# Magia General > Hilos Destacados >  Trucos de magia para niños pequeños

## Ovata

De un tiempo a esta parte la magia ha evolucionado bastante, y además ha cogido bastante peso gracias a películas centradas en los trucos de magia, por ejemplo. Lo que más veo, sin embargo, son trucos orientados a fiestas de cumpleaños para niños pequeños, y aunque a muchos eso pueda parecerles "insatisfactorio" porque es un público más crédulo a mí me parece muy tierno ver cómo se entusiasman con cualquier truco. Los niños son los únicos que realmente creen en la magia, y poder alimentar esa fantasía me parece algo precioso.
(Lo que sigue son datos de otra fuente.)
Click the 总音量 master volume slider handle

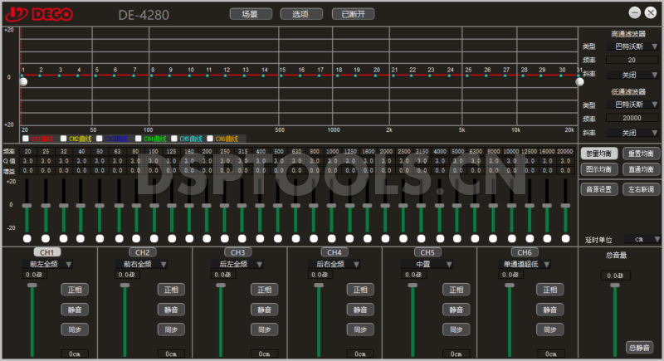[x=615, y=285]
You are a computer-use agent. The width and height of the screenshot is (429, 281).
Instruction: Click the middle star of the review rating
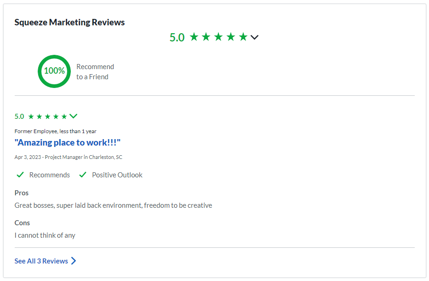48,117
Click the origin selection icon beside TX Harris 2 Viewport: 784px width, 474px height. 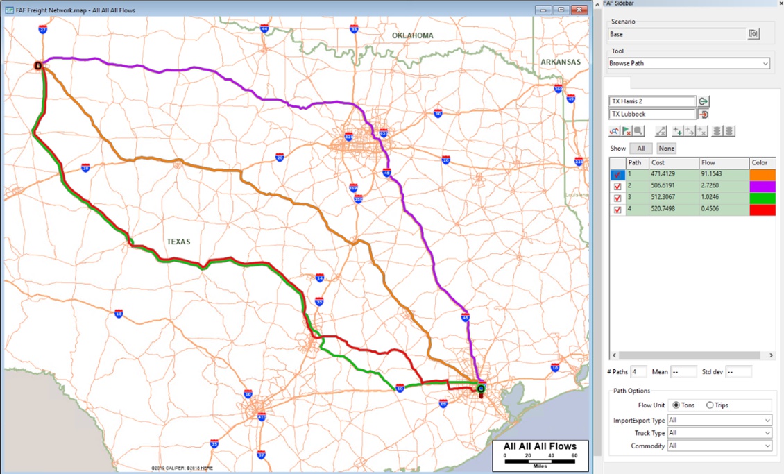[702, 101]
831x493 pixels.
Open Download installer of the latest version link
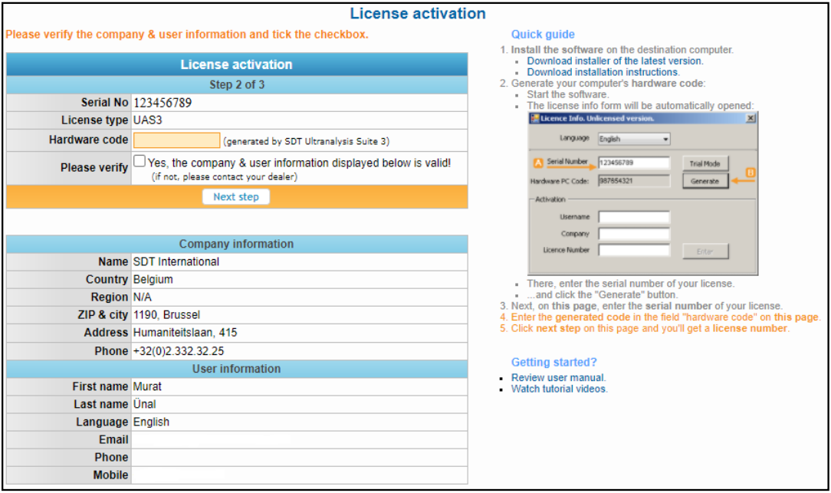coord(614,61)
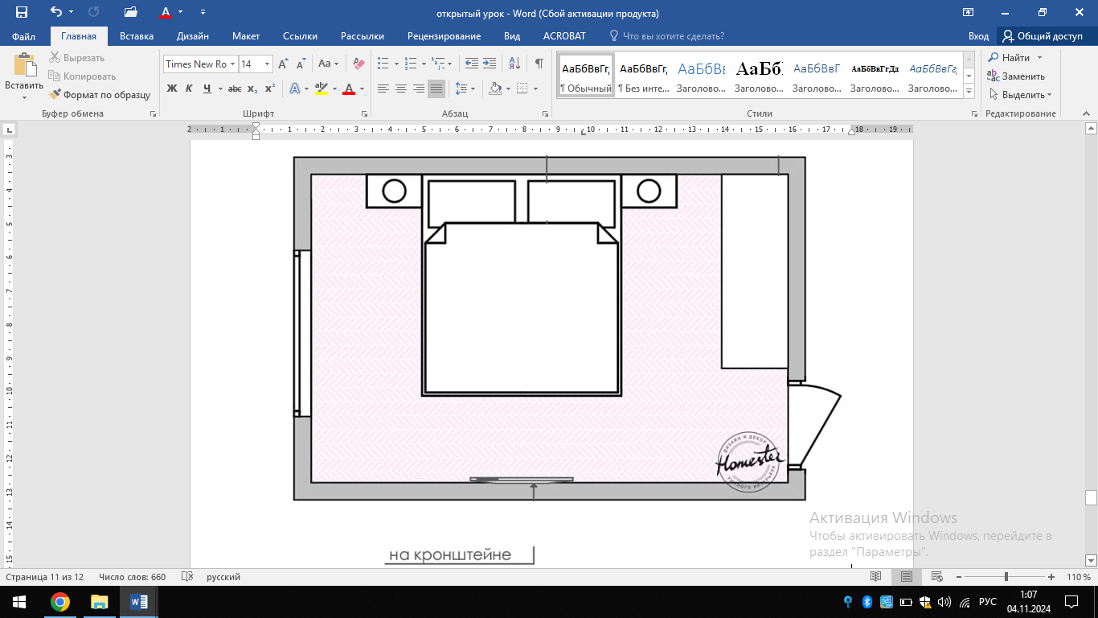Viewport: 1098px width, 618px height.
Task: Expand the Styles gallery more arrow
Action: [x=969, y=89]
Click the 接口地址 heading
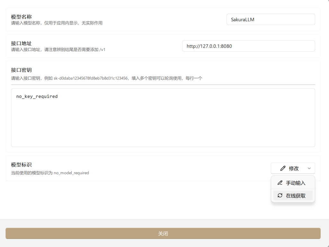The image size is (329, 247). point(21,43)
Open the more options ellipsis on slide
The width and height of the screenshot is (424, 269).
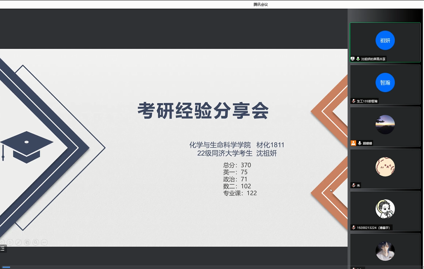coord(44,242)
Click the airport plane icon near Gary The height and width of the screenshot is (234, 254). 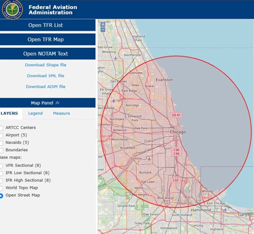click(225, 209)
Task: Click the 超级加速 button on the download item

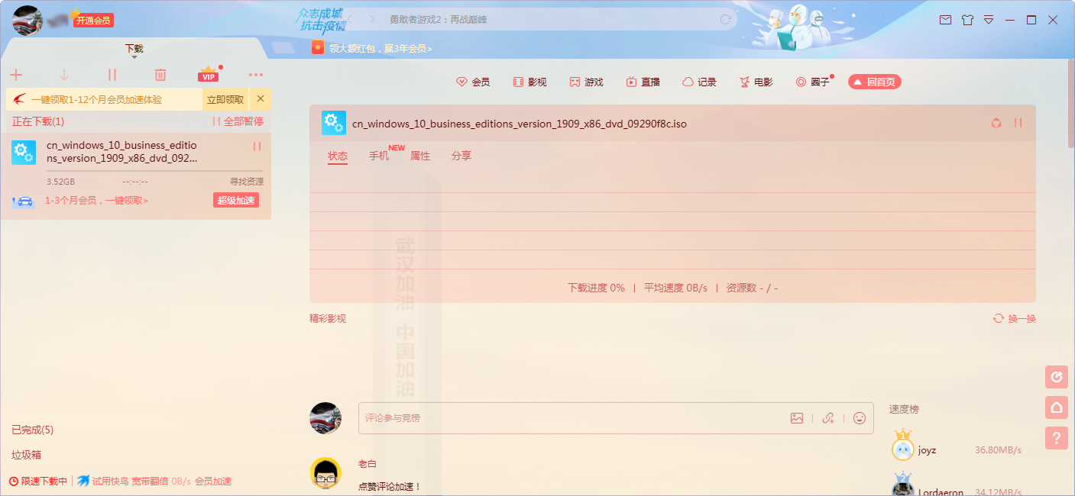Action: [236, 201]
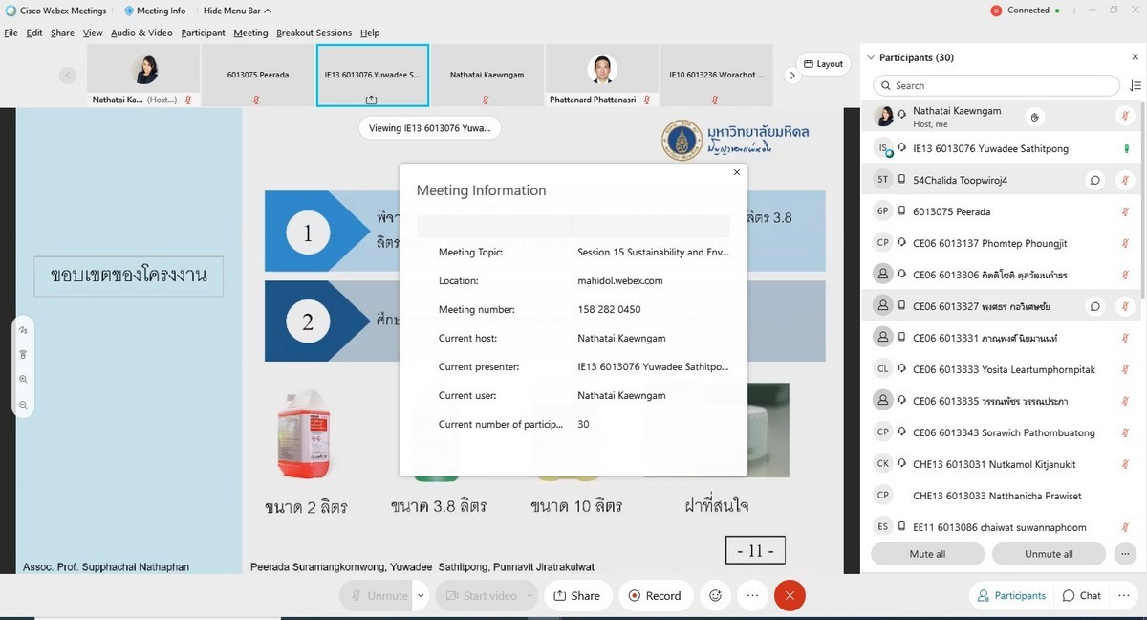Click the Mute all button
Viewport: 1147px width, 620px height.
927,554
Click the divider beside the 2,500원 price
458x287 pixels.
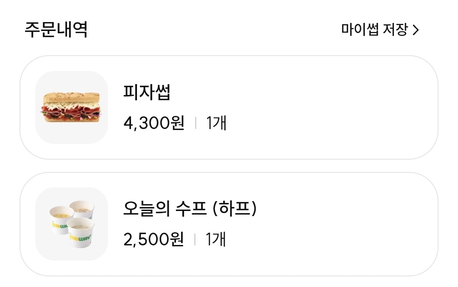click(x=195, y=239)
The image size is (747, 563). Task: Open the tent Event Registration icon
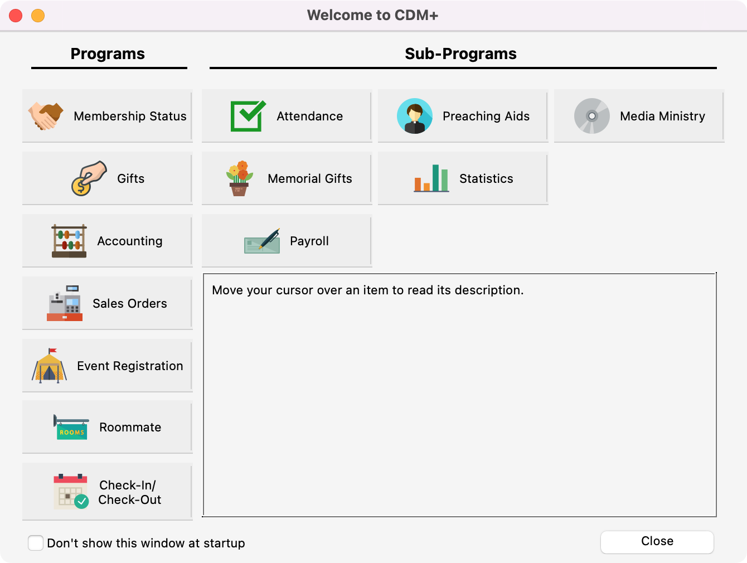[49, 366]
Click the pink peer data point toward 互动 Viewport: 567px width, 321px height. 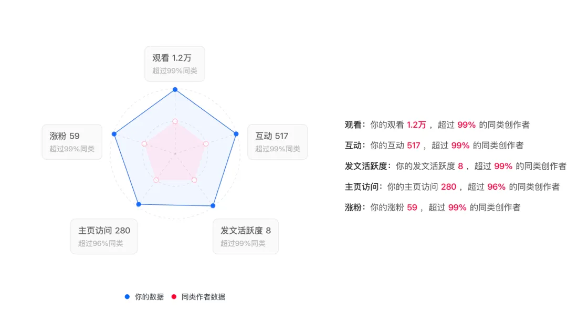[206, 143]
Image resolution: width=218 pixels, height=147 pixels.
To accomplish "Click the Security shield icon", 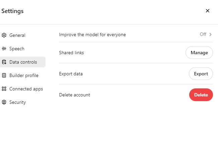I will [4, 102].
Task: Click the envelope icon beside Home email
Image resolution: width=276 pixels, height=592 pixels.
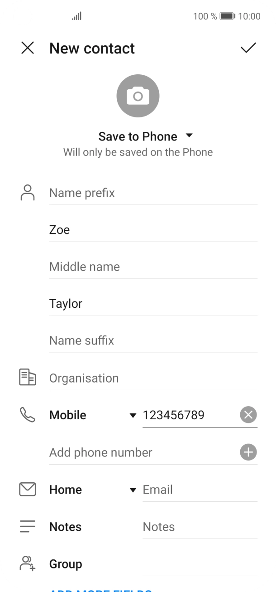Action: [27, 489]
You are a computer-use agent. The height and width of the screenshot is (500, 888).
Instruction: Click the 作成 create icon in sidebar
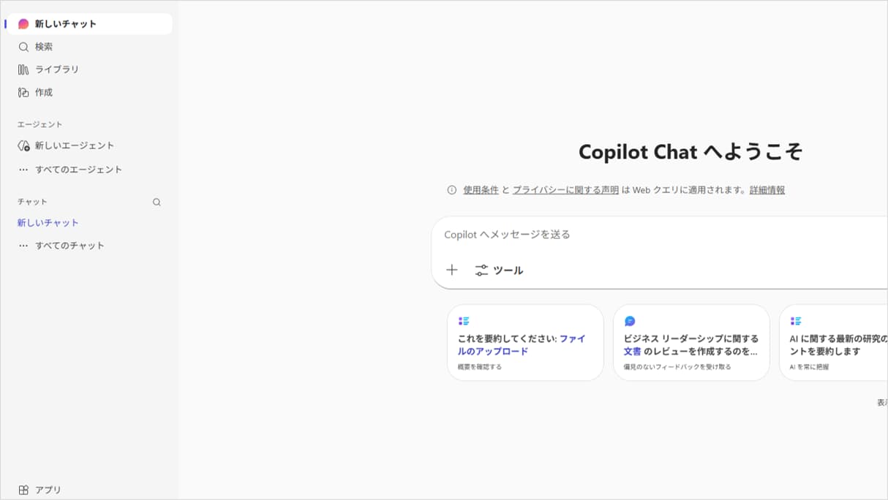(23, 93)
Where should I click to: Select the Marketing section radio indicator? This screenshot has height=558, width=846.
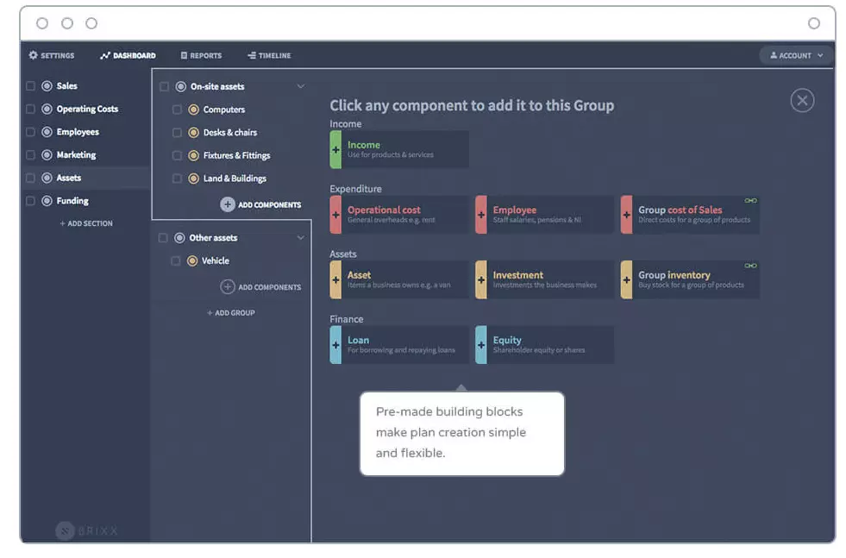47,155
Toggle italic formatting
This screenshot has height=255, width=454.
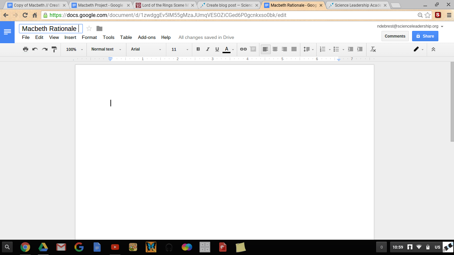point(208,49)
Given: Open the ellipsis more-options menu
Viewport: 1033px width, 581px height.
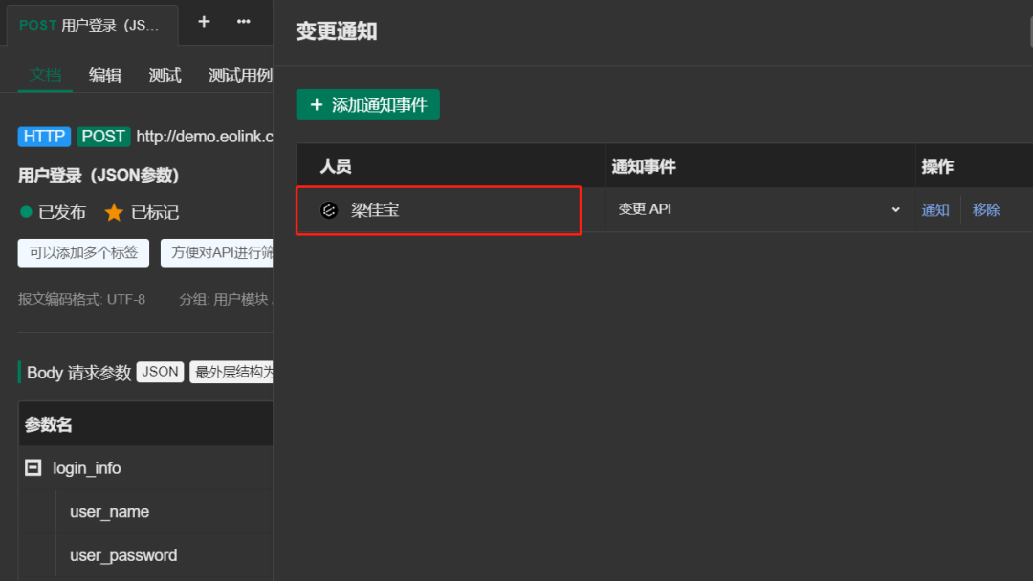Looking at the screenshot, I should tap(242, 22).
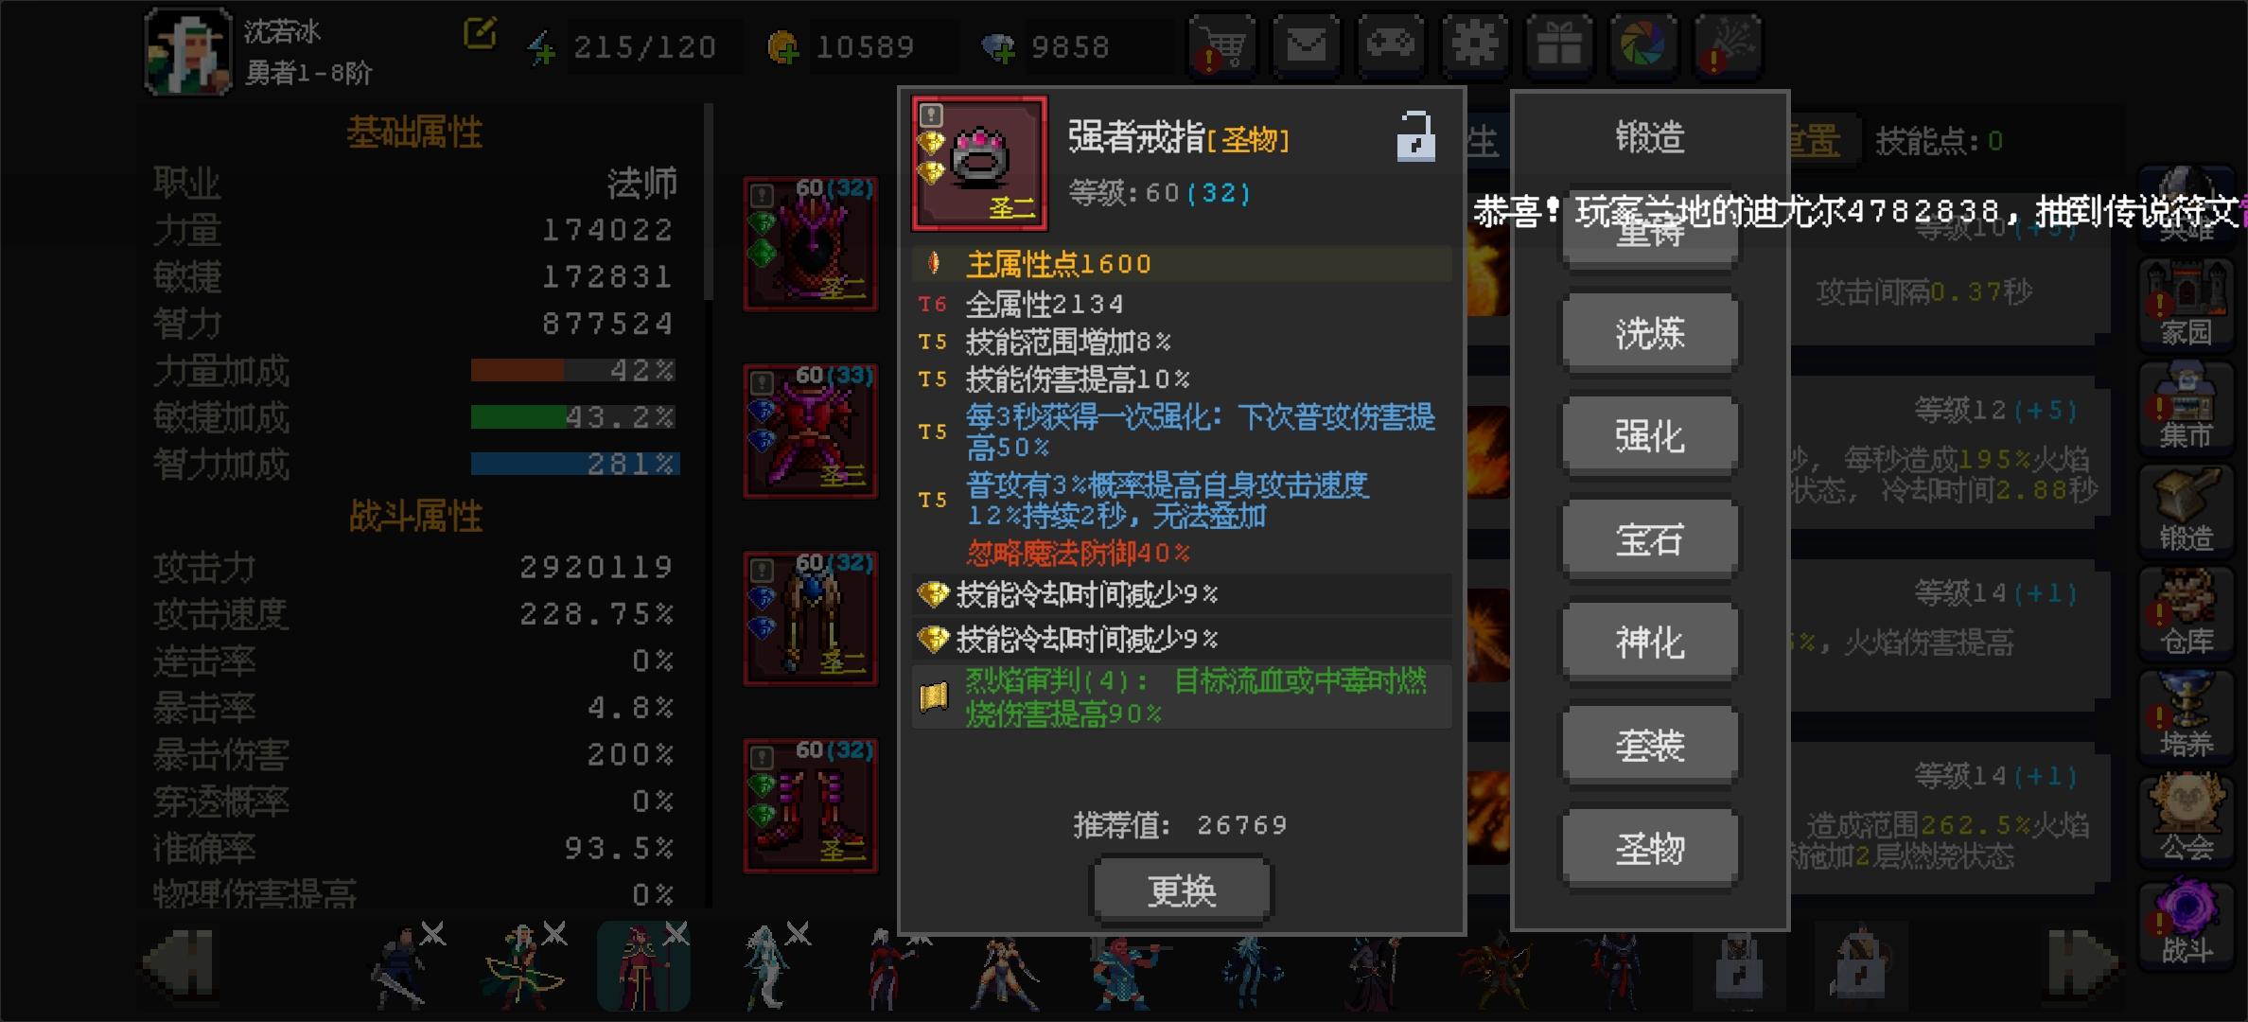
Task: Select 宝石 in the forge menu
Action: click(x=1649, y=539)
Desgraciadamente mis sobrinos ya se saben de memoria todo mi repertorio, y me gustaría poder ampliar un poco mi número de trucos para niños pequeños. El mayor de mi sobrino tiene siete años, el mediano cuatro y el pequeño tres, y aunque parezca que no son públicos muy diferentes y necesito trucos que les maravillen por igual. Al pequeño le gusta especialmente cuando hago desaparecer alguno de sus muñecos y luego lo encuentra mágicamente detrás de él, pero ya lo tiene muy visto y querría innovar con algo que le haga encontrarlo mucho más lejos o en un lugar más inesperado. Si sabéis de alguno, o de algún vídeo o página que me enseñe trucos de ese tipo, lo agradecería mucho. Gracias!

----------